### AVAILABLE RECORDS

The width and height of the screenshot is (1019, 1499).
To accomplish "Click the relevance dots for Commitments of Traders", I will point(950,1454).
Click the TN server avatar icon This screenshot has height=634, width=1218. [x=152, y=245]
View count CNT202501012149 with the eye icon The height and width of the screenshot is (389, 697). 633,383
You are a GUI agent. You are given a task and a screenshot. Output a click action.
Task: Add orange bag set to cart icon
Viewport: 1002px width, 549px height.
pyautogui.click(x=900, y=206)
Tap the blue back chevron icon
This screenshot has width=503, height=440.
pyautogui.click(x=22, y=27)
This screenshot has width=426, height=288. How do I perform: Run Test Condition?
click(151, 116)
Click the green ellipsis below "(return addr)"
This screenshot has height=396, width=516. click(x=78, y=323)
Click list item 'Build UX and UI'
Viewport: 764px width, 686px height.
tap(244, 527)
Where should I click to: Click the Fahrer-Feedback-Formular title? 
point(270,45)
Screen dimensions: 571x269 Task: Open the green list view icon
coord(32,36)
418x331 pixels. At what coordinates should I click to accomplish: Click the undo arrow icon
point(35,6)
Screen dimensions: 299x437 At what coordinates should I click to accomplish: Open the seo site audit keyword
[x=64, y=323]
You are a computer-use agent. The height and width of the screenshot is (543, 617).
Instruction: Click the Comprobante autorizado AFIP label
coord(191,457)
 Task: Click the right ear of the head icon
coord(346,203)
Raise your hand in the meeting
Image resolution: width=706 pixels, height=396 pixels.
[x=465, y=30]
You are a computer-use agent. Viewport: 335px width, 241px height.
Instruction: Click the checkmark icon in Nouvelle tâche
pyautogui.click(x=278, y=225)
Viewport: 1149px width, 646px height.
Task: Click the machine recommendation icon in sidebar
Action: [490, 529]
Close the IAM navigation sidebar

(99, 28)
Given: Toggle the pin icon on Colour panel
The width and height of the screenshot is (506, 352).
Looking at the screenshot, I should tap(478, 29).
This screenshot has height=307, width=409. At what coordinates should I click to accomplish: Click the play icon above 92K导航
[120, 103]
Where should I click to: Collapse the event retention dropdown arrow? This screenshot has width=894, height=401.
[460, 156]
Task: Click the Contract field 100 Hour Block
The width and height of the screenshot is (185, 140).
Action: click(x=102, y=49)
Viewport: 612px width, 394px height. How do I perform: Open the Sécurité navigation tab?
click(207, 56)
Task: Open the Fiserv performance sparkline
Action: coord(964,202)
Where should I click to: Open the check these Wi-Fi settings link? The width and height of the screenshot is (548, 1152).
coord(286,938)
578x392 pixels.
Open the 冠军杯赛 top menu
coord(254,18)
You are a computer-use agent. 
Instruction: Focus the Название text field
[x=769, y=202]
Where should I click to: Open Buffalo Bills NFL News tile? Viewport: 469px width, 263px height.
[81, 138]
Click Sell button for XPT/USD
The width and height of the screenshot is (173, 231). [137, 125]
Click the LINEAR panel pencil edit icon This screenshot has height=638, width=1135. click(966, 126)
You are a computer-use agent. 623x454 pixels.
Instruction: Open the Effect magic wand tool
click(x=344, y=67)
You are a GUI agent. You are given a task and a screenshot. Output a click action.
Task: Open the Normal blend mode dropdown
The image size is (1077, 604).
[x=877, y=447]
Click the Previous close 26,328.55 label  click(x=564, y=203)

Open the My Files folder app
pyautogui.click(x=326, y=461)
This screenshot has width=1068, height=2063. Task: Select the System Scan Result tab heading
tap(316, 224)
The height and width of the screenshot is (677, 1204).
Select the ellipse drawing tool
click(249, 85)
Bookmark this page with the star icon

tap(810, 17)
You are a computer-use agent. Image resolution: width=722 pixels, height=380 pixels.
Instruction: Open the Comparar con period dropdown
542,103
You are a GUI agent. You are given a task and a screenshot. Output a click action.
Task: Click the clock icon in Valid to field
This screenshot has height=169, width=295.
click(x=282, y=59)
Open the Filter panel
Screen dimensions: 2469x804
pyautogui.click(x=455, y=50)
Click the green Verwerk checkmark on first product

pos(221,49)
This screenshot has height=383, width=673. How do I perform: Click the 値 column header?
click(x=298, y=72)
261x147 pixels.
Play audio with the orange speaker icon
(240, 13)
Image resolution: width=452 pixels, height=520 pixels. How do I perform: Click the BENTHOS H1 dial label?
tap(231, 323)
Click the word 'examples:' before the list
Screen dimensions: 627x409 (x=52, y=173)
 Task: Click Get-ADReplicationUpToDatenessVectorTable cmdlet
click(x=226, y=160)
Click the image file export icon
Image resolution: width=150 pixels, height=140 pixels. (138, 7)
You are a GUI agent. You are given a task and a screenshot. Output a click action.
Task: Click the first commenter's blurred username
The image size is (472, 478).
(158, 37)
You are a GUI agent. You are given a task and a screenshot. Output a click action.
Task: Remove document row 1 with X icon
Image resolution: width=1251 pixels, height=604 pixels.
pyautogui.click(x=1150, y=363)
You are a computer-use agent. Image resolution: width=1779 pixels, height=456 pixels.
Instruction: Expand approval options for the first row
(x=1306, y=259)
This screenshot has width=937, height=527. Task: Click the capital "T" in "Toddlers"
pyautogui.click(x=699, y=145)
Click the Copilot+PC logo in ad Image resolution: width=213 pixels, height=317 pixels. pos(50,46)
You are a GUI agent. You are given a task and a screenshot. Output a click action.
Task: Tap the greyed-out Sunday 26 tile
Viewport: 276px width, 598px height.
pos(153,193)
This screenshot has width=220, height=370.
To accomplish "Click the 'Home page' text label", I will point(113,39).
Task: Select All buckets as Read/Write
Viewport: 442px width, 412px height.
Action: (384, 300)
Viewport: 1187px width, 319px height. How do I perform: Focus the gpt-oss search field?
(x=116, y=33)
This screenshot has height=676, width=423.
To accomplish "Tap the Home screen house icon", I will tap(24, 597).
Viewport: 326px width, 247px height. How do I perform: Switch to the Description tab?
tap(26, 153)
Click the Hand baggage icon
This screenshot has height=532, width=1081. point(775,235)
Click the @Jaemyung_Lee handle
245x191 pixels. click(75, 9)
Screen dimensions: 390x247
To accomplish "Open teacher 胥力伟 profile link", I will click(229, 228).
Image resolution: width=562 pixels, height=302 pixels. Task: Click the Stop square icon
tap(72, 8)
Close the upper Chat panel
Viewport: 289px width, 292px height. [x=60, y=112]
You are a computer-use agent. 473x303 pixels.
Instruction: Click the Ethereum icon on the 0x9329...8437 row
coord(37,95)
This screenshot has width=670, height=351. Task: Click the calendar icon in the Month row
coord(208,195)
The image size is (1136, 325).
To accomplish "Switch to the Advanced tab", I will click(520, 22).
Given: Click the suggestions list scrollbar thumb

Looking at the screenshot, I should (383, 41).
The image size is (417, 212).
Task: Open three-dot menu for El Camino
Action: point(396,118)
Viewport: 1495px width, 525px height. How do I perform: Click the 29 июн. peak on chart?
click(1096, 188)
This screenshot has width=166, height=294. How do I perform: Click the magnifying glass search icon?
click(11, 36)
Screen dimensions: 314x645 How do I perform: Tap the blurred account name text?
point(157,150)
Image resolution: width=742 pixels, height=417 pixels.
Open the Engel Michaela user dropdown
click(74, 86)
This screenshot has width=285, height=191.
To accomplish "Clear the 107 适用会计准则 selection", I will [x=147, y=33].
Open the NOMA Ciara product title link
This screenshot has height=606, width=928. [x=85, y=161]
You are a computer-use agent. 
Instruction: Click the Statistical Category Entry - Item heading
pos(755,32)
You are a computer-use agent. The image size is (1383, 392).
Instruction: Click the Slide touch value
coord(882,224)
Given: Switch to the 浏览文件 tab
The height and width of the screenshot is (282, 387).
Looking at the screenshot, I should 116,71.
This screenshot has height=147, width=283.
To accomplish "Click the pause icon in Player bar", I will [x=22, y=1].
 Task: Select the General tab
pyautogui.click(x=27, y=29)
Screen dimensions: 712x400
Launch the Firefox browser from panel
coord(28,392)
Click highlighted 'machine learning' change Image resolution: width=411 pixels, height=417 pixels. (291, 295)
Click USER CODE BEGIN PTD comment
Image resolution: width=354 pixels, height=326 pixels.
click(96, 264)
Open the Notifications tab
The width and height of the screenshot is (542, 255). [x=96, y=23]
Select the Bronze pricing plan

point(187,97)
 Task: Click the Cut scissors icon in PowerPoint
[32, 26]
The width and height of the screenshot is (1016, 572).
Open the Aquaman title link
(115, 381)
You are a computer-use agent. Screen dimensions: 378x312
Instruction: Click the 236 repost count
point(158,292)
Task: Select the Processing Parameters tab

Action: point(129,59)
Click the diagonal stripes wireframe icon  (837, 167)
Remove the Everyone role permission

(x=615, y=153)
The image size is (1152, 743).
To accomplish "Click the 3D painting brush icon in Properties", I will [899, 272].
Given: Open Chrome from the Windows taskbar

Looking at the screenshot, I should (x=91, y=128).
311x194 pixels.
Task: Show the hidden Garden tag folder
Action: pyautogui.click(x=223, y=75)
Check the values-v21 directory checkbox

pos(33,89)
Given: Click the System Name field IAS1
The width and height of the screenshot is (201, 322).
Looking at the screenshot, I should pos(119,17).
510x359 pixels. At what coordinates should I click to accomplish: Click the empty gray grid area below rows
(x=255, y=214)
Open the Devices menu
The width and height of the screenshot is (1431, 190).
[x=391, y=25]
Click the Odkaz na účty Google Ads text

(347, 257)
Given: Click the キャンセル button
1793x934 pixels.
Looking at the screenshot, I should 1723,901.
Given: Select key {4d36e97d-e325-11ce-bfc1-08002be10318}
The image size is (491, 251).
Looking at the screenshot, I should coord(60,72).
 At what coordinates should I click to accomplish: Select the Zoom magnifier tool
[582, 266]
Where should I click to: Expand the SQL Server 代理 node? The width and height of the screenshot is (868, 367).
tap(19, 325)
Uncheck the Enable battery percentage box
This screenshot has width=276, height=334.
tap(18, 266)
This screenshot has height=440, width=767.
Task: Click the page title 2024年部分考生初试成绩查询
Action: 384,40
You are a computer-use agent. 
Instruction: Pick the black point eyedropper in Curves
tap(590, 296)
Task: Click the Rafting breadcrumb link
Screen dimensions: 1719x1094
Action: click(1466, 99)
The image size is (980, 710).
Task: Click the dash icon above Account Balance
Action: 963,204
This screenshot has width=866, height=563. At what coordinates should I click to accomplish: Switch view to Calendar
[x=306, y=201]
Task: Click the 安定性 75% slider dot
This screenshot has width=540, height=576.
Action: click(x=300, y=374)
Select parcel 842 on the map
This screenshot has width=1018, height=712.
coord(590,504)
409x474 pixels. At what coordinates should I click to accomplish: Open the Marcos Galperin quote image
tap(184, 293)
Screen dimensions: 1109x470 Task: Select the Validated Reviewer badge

######

▶ _WORK TO COMPLETE_:
What is needed is every line from the start of the entries through the line containing "Click the TN", returned word for word and nothing else.

▶ _YOUR RESPONSE_:
The width and height of the screenshot is (1019, 1499).
To accomplish "Click the relevance dots for Commitments of Traders", I will point(950,1454).
Click the TN server avatar icon This screenshot has height=634, width=1218. [x=152, y=245]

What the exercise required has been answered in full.